Periodic Reporting for period 1 - ESCRT model (A biophysical model for ESCRT-III mediated membrane scission)
Período documentado: 2017-04-01 hasta 2019-03-31
The original aim of this proposal was to develop a novel in vitro approach to reconstitute and characterize the assembly and mechanism of function of the ESCRT-III complex on a negatively curved membrane, thus reproducing the correct membrane topology present in vivo.
• I performed micropipette aspiration experiments on different ESCRT-III subunits, with a particular focus on CHMP2B, in order to investigate their effect on the mechanical properties of the membrane.
• I set up a novel experimental system in order to reconstitute the ESCRT-III complex on a relevant membrane topology (i.e. inside a membrane nanotube and membrane neck).
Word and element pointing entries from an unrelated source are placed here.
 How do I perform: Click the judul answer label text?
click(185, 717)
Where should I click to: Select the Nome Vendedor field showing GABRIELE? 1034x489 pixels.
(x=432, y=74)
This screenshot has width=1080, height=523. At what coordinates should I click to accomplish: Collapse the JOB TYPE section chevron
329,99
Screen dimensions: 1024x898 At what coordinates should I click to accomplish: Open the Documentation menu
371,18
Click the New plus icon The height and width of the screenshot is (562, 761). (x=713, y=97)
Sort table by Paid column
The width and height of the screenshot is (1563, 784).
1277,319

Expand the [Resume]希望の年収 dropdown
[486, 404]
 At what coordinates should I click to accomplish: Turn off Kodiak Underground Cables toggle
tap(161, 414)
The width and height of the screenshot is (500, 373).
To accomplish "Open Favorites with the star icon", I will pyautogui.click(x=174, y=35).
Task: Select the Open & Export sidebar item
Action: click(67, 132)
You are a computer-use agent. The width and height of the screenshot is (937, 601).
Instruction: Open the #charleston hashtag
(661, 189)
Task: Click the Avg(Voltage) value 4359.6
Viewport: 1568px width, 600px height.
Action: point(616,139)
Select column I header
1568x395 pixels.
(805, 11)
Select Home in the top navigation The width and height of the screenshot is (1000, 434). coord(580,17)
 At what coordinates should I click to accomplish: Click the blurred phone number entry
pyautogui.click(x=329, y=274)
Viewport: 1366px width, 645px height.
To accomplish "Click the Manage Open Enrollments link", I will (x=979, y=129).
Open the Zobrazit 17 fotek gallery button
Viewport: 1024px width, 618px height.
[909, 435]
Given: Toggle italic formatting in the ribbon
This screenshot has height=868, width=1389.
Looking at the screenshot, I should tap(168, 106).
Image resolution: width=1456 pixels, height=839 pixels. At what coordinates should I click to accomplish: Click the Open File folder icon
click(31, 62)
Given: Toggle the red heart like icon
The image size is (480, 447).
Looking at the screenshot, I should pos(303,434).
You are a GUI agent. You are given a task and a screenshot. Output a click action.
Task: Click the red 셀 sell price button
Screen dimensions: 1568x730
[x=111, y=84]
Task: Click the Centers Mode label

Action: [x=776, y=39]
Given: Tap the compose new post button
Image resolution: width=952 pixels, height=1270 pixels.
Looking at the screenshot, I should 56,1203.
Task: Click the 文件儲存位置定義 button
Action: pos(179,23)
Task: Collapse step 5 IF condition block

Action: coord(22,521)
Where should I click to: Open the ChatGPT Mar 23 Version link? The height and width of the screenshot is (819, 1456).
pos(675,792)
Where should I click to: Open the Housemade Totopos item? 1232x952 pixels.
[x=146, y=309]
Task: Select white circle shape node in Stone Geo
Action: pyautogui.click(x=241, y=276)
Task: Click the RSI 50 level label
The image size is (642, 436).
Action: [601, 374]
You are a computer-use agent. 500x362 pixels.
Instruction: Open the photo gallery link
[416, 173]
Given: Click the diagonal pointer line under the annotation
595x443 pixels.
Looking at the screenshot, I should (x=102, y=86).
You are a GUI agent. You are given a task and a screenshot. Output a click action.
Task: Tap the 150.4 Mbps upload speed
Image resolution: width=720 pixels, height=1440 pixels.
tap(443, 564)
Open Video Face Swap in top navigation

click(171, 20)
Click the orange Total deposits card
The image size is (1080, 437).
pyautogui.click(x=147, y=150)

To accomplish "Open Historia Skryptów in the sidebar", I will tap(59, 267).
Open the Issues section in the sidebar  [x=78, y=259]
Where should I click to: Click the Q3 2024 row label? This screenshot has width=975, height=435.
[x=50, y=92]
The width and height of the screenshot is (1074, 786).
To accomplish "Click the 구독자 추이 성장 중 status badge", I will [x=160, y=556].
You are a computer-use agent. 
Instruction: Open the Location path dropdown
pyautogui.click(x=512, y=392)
This technique allow to study dynamic recruitment and curvature sorting of each ESCRT-III components, separately or in combination, on complex membrane geometries which were previously unaccessible.
• I reconstituted CHMPB, CHMP2A, CHMP2B and CHMP3 inside GUVs by this fusion technique, alone and in combination, and carried out a thorough investigation of their membrane curvature preference by comparing their sorting between flat, negatively curved and catenoid-like shaped membrane geometries.
• I also reconstituted all these ESCRT-III protein outside GUVs, in a well-established tube pulling assay, and carried out a thorough investigation of their membrane curvature preference by comparing their sorting between flat and positively curved membrane geometries.
• I performed FRAP experiments on CHMP2B reconstituted at membrane neck, showing that it can act as a diffusion barrier for membrane-associated components.
• With our collaborators, we performed Cryo-EM experiments revealing the molecular arrangement of the ESCRT-III complex on both flat and positive membrane geometries.
• During my secondment, I performed membrane reconstitution experiments with the aim of reconstructing the assembly of the ESCRT-III complex on the correct membrane geometry (inverted topology) and image it at high resolution by negative staining and Cryo-EM.
Moreover, I opened a new line of investigation on the role of ESCRT proteins in modulation of mechanical properties of the membrane. I also unveiled a novel putative function for CHMP2B as diffusion barrier on membrane necks. While this finding requires further investigation, it might contribute to explain the molecular basis for the neurodegenerative disease Fronto-Temporal Dementia.
During my secondment, I managed to reconstitute an ESCRT-III-membrane complex in the correct “inverted” topology and image it at high resolution using negative staining EM and Cryo-EM. This represent a long-sought achievement in the ESCRT field. Moreover, I unveiled a complex interplay of positive and negative feedback loops between CHMP2A, CHMP3 and lipids, which regulate ESCRT-III assembly.
Collectively, my results shed a new light on the mechanism of function of ESCRT-III, challenging current models from a fresh prospective.
In addition, the novel technique that I developed could find application in other fields to study interaction with membrane of complex geometries for proteins other than ESCRTs.